State Supreme Court continues To Limit Defendants' Right To Confront Lab Technicians, Coroners
Professor Jeffrey Fisher, co-director of Stanford's Supreme Court Litigation Clinic, spoke with the Daily Journal's Emily Green about recent California Supreme Court decisions regarding the defendant's right to hear testimony directly from the coroner or lab technician and why this Sixth Amendment evaluation is wrong and too restrictive relative to the U.S. Supreme Court standards.
Defendants hoping to question lab technicians and coroners about evidence used against them at trial are getting a cold reception from the state Supreme Court, which legal observers say is amassing as conservative a record on the key area of criminal law as any court in the country.
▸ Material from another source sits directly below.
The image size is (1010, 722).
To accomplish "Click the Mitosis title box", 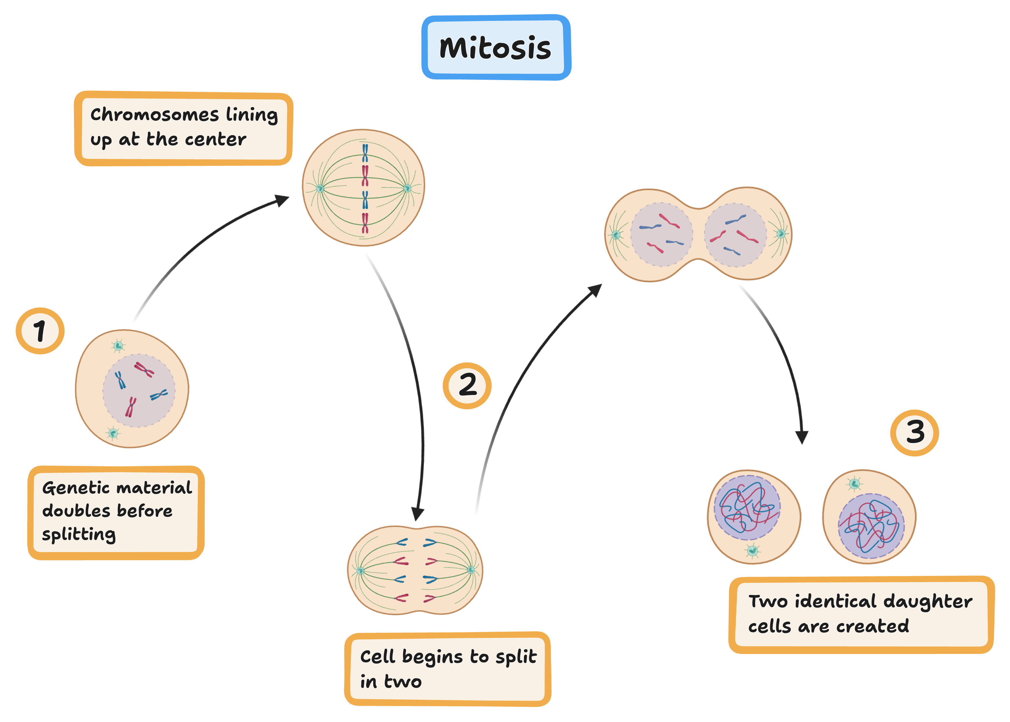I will (x=496, y=48).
Last week, the court cleared from its docket 17 cases centering on defendants' Sixth Amendment right to confront their accusers. The dismissals build on the court's prior decisions limiting defendants' right to question the lab technicians and coroners whose reports helped convict them.
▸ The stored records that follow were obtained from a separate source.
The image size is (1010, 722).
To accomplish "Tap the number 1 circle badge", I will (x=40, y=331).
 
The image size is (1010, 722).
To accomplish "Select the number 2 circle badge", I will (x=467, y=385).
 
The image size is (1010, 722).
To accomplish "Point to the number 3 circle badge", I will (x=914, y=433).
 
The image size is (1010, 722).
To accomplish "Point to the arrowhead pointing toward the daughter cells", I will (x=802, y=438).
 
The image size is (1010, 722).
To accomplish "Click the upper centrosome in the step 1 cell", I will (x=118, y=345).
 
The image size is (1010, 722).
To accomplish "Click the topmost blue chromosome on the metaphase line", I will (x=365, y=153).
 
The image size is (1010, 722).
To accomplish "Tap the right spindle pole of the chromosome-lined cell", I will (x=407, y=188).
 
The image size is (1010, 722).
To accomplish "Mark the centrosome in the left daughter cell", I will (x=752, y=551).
"There is only one state Supreme Court in the country that arguably takes as restrictive an approach to the confrontation clause as the California Supreme Court, and that's the Mississippi Supreme Court," said Stanford Law School Professor Jeffrey Fisher, who argued several seminal cases on the confrontation clause before the U.S. Supreme Court.
The right to confrontation is one of the most controversial and developing areas of criminal law. In 2009, in a case Fisher argued, the U.S. Supreme Court held crime lab reports can't be used against defendants without the testimony of the analyst who prepared the report. Melendez-Diaz v. Massachusetts, 557 U.S. 305. The court then seemed to retreat from that decision in a 2011 ruling that upheld a rape conviction even through the defendant didn't have an opportunity to question the reliability of the DNA evidence that helped convict him.
Fisher called that analysis wrong. He said the U.S. Supreme Court most likely denied review in Geier because the state Supreme Court held that even if there had been error, it would not have been influenced the outcome of the case. The U.S. Supreme Court "will always deny cert if the lower court says any error would have been harmless," Fisher said. "The reasoning in Geier is flatly repudiated in Melendez-Diaz."